This word may have led to something more familiar. It's been claimed that in 1740's Lancashire, paxwax meant "the neck tendon of a calf or lamb", and led to paddywack as "an ingestible ligament in meat". As in this old nursury rhyme:

 

This old man,
He plays one,
He plays knick knack on my thumb
With a knick knack paddy whack,
Give a dog a bone
This old man came rolling home.

 

blype – Scot. a thin skin or membrane, esp. a small piece of skin

Most sources, more limiting, specify "a piece of skin that peels off after a sunburn". English could use a word for that!

 

He taks a swirlie, auld moss-oak
For some black gruesome carlin;
An' loot a winze, an' drew a stroke,
Till skin in blypes cam haurlin
Aff 's nieves that night.
– Robert Burns, Halloween

[He takes a twisted, old moss-oak
For some black gruesome old woman;
And uttered a curse, and made a hit,
Till skin in shreds came hurling
Off his fists that night.]

 


racklettes – the skin's small, thin wrinkle-lines at a joint, as at the wrist

 

I've found this word only in one source so far. But as I age, and those wrinkles begin to develop at the shoulders, neck, and so on, I see how useful the word racklettes would be.

 

A (female) reader notes: I was especially pleased to learn the word racklettes, as I've been obsessed with elbow wrinkles lately, gratified that some part of my body seems to remain a little younger-looking than others my same age, which, as of Friday, is 39.

 


anconeal – relating to the elbow.

[This word also has some archituctural meanings, doubtless related, but I've not researched the connection: 1.the corner or quoin of a wall, cross-beam, or rafter. 2. a bracket supporting a cornice; a console. ('Quion' and 'console' seem worth defining, but we'll save that for a day when our message is less lenghty.)]

 

olecranon – "The large process on the upper end of the ulna that projects behind the elbow joint and forms the point of the elbow."

[Clear as mud, right? If this this means simply "the bump of the elbow", then I'll stick with noop for that purpose, thank you. Still, olecranon is a nice metaphor for that bump, since at root olecranon means 'the skull [cranium] of the elbow'.

 

 

The press reflects on Reagan

As the press reflects on Ronald Reagan and his legacy, we will present, in his memory, relevant words taken from those press reflections.

 

acolyte – a devoted follower or attendant (also, in church, one who assists the celebrant in the performance of liturgical rites)

 

Like all consequential Presidents, Mr. Reagan influenced a generation of followers in both political parties. In the GOP, his acolytes were the candidates who finally took Congress in 1994.
– Wall Street Journal, June 7, 2004

 


talisman – an object as a charm to avert evil or good fortune; figuratively, something producing apparently magical or miraculous effects

[Does the quotation below use this word incorrectly?]

 

In a recent history of the Republican Party, Lewis L. Gould of the University of Texas rates Reagan as the most important president in terms of his influence over the party, but gives him a more mixed report as chief executive. "Reagan transformed the Republican Party into a conservative unit with a diminishing band of moderates on its fringes. ... Reagan thus serves as a talisman of what it means to be a Republican."

- **Recorded data**
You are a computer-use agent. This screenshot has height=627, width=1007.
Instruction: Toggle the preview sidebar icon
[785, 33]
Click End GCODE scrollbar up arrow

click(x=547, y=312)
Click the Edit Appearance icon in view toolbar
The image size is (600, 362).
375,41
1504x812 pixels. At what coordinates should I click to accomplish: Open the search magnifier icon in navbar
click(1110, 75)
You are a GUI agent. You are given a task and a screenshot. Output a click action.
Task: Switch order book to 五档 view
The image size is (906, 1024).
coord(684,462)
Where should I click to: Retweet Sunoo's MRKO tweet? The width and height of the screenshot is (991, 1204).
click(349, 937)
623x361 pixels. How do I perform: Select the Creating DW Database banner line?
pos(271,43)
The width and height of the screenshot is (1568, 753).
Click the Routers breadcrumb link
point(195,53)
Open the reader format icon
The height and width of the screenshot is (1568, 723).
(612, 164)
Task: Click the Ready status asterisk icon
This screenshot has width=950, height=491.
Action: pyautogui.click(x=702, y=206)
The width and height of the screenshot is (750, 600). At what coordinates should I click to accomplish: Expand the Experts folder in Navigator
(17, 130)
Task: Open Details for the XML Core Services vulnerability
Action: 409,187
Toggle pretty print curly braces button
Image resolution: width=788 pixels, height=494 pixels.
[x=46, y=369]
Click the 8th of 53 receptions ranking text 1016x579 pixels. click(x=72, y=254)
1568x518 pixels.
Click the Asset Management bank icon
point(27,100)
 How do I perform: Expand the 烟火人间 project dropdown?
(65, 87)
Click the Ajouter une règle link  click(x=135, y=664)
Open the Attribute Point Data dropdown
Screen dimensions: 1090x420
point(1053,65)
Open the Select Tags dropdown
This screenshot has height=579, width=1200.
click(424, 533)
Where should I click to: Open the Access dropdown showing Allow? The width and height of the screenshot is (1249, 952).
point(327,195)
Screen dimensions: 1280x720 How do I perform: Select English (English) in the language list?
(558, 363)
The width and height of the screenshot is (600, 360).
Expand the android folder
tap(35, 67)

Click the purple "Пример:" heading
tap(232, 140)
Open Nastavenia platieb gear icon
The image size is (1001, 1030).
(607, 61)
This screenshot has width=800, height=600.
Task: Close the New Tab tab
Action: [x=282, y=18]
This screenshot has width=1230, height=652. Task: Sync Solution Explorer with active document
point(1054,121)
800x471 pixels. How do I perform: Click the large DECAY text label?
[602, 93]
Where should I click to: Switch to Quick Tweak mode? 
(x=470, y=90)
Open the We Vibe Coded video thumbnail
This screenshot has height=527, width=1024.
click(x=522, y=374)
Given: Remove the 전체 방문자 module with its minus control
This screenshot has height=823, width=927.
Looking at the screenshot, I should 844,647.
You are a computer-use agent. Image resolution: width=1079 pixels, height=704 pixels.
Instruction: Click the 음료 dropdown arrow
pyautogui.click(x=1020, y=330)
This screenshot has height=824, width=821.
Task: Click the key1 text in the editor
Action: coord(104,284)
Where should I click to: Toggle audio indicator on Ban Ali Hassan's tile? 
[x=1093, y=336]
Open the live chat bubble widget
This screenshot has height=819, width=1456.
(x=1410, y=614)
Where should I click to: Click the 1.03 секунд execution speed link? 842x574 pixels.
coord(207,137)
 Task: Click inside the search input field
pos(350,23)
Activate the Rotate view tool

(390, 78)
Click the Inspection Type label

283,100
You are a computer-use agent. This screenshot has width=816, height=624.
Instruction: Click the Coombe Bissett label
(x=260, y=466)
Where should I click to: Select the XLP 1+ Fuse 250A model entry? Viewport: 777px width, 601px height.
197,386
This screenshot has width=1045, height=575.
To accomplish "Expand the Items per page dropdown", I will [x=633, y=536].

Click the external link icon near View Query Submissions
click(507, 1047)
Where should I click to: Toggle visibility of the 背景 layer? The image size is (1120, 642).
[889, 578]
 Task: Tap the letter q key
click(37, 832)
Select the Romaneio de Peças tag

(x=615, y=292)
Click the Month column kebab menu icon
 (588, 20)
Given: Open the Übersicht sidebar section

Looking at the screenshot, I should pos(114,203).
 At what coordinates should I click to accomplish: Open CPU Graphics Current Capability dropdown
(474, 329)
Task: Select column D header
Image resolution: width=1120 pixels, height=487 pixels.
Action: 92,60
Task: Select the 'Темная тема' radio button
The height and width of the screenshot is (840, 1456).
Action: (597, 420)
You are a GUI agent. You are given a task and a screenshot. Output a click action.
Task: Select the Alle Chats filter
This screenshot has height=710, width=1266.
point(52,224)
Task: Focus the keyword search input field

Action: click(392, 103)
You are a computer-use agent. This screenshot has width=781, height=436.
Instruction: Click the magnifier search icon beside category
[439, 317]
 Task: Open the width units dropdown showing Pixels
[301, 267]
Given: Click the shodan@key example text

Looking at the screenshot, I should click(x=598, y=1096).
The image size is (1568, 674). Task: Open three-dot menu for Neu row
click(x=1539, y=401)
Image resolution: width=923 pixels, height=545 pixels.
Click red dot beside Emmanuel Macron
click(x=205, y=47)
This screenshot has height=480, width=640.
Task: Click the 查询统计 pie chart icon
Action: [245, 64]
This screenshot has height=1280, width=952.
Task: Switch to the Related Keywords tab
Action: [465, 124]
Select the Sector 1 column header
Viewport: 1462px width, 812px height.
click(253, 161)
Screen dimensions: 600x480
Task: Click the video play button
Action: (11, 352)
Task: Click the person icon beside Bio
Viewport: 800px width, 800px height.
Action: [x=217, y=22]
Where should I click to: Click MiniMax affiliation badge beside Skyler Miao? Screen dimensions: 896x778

- **Tasks to perform**
A. In the word list, what did paxwax reportedly mean in 1740s Lancashire?
B. Write the next part of the word list, following on from its closing quotation about Reagan as a talisman.

- **Outputs for the tasks**
A. It meant "the neck tendon of a calf or lamb".

B.
– David Von Drehle, The Washington Post, June 6, 2004

 

A reader notes: [Does the quotation below use this word incorrectly?] I think so; paradigm or archetype would seem a better fit (if you're in need of that sort of word).

 


Today's quotation gives us two words.

 

nascent – coming into existence, or having recently come into existence

[from root meaning "to be born", as "Mrs. Ellen Jones, nιe Smith"]

 

hegemony – preponderant influence or authority; leadership; domination (usu. applied to relation of a state to its neighbors or allies) [accent on either first or second syllable; the latter is more prevalent]

 

His rhetoric against nascent Middle Eastern terrorism notwithstanding, his administration undertook to supply arms and spare parts to Iran in an arms-for-hostages deal that seriously undermined his second term. His administration's resistance to federal hegemony in social issues led to significant retreats in Civil Rights.
– Los Angeles Times, June 6, 2004

 

A reader notes: It may be of interest that hegemony is derived from Hegemone, one of the early forms of goddess who became the Greek "Charites."

 


clerisy – the well-educated elite class; the intelligentsia

 

Instead of dreaming about creating an educated "clerisy" ... Mr. Reagan was a populist who argued that "Bedtime for Bonzo made more sense than what they were doing in Washington." His was the conservatism not of country clubs and boardrooms, but of talk radio, precinct meetings and tax revolts.
– John Micklethwait and Adrian Wooldridge, Wall Street Journal, June 8, 2004

 


reaganomics– the economic policies of President Reagan, esp. those of promoting the unrestricted action of free-market forces in commerce and reducing the taxation of earnings from investment

 

"Reaganomics" is now a household word describing the policies that pulled the U.S. out of its 1970s funk and set it on its path to today's robust economic health.
– George Melloan, Wall Street Journal, June 8, 2004

 


fractious– 1. unruly; tending to make trouble 2. quarrelsome; irritable

 

Patiently good-humoured, he proved to be superbly gifted for the fractious processes of labour negotiation, and was active in the union for 15 years.
– Hugh Brogan, The Guardian, June 7, 2004

 

 

Have You Ever Met People Like This?

 

Have you met people of the sorts we'll name or describe this week?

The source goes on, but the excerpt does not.